*Work task*: Could you print every record below exactly as written?

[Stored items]
- Opening Delimiter -
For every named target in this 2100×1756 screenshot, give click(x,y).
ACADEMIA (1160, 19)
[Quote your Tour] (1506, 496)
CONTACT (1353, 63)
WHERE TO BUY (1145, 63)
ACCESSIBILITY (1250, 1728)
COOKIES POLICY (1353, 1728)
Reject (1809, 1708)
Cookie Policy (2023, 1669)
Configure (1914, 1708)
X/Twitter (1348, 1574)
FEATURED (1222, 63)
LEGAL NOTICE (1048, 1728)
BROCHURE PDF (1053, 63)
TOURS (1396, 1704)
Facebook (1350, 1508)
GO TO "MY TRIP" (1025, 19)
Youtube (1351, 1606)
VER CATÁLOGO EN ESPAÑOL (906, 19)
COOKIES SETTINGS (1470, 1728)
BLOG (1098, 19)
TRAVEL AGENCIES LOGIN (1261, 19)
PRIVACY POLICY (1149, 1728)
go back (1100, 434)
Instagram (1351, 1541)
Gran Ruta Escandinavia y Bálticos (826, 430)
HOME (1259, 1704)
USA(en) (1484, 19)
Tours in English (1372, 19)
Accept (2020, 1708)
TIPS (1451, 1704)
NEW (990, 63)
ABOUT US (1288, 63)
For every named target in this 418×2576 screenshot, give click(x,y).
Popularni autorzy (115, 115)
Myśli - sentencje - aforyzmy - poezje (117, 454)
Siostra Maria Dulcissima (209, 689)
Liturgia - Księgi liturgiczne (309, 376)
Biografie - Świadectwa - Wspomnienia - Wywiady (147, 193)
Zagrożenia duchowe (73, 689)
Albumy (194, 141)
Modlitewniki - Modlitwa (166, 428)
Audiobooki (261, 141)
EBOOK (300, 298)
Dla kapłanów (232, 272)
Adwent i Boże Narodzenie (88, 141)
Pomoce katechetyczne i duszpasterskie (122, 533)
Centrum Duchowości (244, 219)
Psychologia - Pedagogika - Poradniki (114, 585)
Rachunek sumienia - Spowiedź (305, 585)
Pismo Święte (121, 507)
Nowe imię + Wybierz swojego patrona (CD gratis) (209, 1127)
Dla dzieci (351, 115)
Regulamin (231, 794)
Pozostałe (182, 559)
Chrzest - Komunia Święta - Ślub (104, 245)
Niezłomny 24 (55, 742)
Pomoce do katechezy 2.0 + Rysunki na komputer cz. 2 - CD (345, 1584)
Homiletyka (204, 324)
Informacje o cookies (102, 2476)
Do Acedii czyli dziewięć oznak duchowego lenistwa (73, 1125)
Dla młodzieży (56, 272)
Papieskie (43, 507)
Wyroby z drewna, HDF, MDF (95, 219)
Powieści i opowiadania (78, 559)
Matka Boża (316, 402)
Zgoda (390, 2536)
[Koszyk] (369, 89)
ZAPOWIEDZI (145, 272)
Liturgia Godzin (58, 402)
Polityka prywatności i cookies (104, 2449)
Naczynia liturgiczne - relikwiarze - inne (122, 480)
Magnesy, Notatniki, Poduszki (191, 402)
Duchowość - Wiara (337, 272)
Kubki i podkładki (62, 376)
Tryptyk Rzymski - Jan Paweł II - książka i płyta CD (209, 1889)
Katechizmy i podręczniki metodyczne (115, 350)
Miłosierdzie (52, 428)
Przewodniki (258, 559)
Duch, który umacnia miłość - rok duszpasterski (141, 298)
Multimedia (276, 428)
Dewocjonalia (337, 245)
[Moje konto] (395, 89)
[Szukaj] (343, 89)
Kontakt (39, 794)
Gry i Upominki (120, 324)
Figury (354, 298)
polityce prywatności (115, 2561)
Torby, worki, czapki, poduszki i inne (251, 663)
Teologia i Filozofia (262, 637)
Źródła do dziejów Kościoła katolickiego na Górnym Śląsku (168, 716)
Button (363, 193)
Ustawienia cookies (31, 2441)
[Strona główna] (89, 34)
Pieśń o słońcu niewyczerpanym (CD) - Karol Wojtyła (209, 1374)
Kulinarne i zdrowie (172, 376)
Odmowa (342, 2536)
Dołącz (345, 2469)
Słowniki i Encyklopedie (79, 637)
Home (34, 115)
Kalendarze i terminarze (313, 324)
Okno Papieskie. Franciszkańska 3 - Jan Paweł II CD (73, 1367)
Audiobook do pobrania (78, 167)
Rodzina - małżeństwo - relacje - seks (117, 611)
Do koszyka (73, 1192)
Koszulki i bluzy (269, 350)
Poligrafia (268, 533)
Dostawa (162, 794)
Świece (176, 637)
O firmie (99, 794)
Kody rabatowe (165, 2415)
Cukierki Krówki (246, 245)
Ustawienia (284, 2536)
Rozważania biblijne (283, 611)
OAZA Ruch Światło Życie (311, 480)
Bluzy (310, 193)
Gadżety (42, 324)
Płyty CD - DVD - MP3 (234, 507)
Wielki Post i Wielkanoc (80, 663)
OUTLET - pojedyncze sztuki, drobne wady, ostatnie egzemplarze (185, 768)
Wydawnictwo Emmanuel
- Closing Delimiter -
*Output of the task*:
For every named target in this 2100×1756 screenshot, give click(x,y).
ACADEMIA (1160, 19)
[Quote your Tour] (1506, 496)
CONTACT (1353, 63)
WHERE TO BUY (1145, 63)
ACCESSIBILITY (1250, 1728)
COOKIES POLICY (1353, 1728)
Reject (1809, 1708)
Cookie Policy (2023, 1669)
Configure (1914, 1708)
X/Twitter (1348, 1574)
FEATURED (1222, 63)
LEGAL NOTICE (1048, 1728)
BROCHURE PDF (1053, 63)
TOURS (1396, 1704)
Facebook (1350, 1508)
GO TO "MY TRIP" (1025, 19)
Youtube (1351, 1606)
VER CATÁLOGO EN ESPAÑOL (906, 19)
COOKIES SETTINGS (1470, 1728)
BLOG (1098, 19)
TRAVEL AGENCIES LOGIN (1261, 19)
PRIVACY POLICY (1149, 1728)
go back (1100, 434)
Instagram (1351, 1541)
Gran Ruta Escandinavia y Bálticos (826, 430)
HOME (1259, 1704)
USA(en) (1484, 19)
Tours in English (1372, 19)
Accept (2020, 1708)
TIPS (1451, 1704)
NEW (990, 63)
ABOUT US (1288, 63)
For every named target in this 418×2576 screenshot, give click(x,y).
Popularni autorzy (115, 115)
Myśli - sentencje - aforyzmy - poezje (117, 454)
Siostra Maria Dulcissima (209, 689)
Liturgia - Księgi liturgiczne (309, 376)
Biografie - Świadectwa - Wspomnienia - Wywiady (147, 193)
Zagrożenia duchowe (73, 689)
Albumy (194, 141)
Modlitewniki - Modlitwa (166, 428)
Audiobooki (261, 141)
EBOOK (300, 298)
Dla kapłanów (232, 272)
Adwent i Boże Narodzenie (88, 141)
Pomoce katechetyczne i duszpasterskie (122, 533)
Centrum Duchowości (244, 219)
Psychologia - Pedagogika - Poradniki (114, 585)
Rachunek sumienia - Spowiedź (305, 585)
Pismo Święte (121, 507)
Nowe imię + Wybierz swojego patrona (CD gratis) (209, 1127)
Dla dzieci (351, 115)
Regulamin (231, 794)
Pozostałe (182, 559)
Chrzest - Komunia Święta - Ślub (104, 245)
Niezłomny 24 (55, 742)
Pomoce do katechezy 2.0 + Rysunki na komputer cz. 2 - CD (345, 1584)
Homiletyka (204, 324)
Informacje o cookies (102, 2476)
Do Acedii czyli dziewięć oznak duchowego lenistwa (73, 1125)
Dla młodzieży (56, 272)
Papieskie (43, 507)
Wyroby z drewna, HDF, MDF (95, 219)
Powieści i opowiadania (78, 559)
Matka Boża (316, 402)
Zgoda (390, 2536)
[Koszyk] (369, 89)
ZAPOWIEDZI (145, 272)
Liturgia Godzin (58, 402)
Polityka prywatności i cookies (104, 2449)
Naczynia liturgiczne - relikwiarze - inne (122, 480)
Magnesy, Notatniki, Poduszki (191, 402)
Duchowość - Wiara (337, 272)
Kubki i podkładki (62, 376)
Tryptyk Rzymski - Jan Paweł II - książka i płyta CD (209, 1889)
Katechizmy i podręczniki metodyczne (115, 350)
Miłosierdzie (52, 428)
Przewodniki (258, 559)
Duch, który umacnia miłość - rok duszpasterski (141, 298)
Multimedia (276, 428)
Dewocjonalia (337, 245)
[Moje konto] (395, 89)
[Szukaj] (343, 89)
Kontakt (39, 794)
Gry i Upominki (120, 324)
Figury (354, 298)
polityce prywatności (115, 2561)
Torby, worki, czapki, poduszki i inne (251, 663)
Teologia i Filozofia (262, 637)
Źródła do dziejów Kościoła katolickiego na Górnym Śląsku (168, 716)
Button (363, 193)
Ustawienia cookies (31, 2441)
[Strona główna] (89, 34)
Pieśń o słońcu niewyczerpanym (CD) - Karol Wojtyła (209, 1374)
Kulinarne i zdrowie (172, 376)
Odmowa (342, 2536)
Dołącz (345, 2469)
Słowniki i Encyklopedie (79, 637)
Home (34, 115)
Kalendarze i terminarze (313, 324)
Okno Papieskie. Franciszkańska 3 - Jan Paweł II CD (73, 1367)
Audiobook do pobrania (78, 167)
Rodzina - małżeństwo - relacje - seks (117, 611)
Do koszyka (73, 1192)
Koszulki i bluzy (269, 350)
Poligrafia (268, 533)
Dostawa (162, 794)
Świece (176, 637)
O firmie (99, 794)
Kody rabatowe (165, 2415)
Cukierki Krówki (246, 245)
Ustawienia (284, 2536)
Rozważania biblijne (283, 611)
OAZA Ruch Światło Życie (311, 480)
Bluzy (310, 193)
Gadżety (42, 324)
Płyty CD - DVD - MP3 (234, 507)
Wielki Post i Wielkanoc (80, 663)
OUTLET - pojedyncze sztuki, drobne wady, ostatnie egzemplarze (185, 768)
Wydawnictwo Emmanuel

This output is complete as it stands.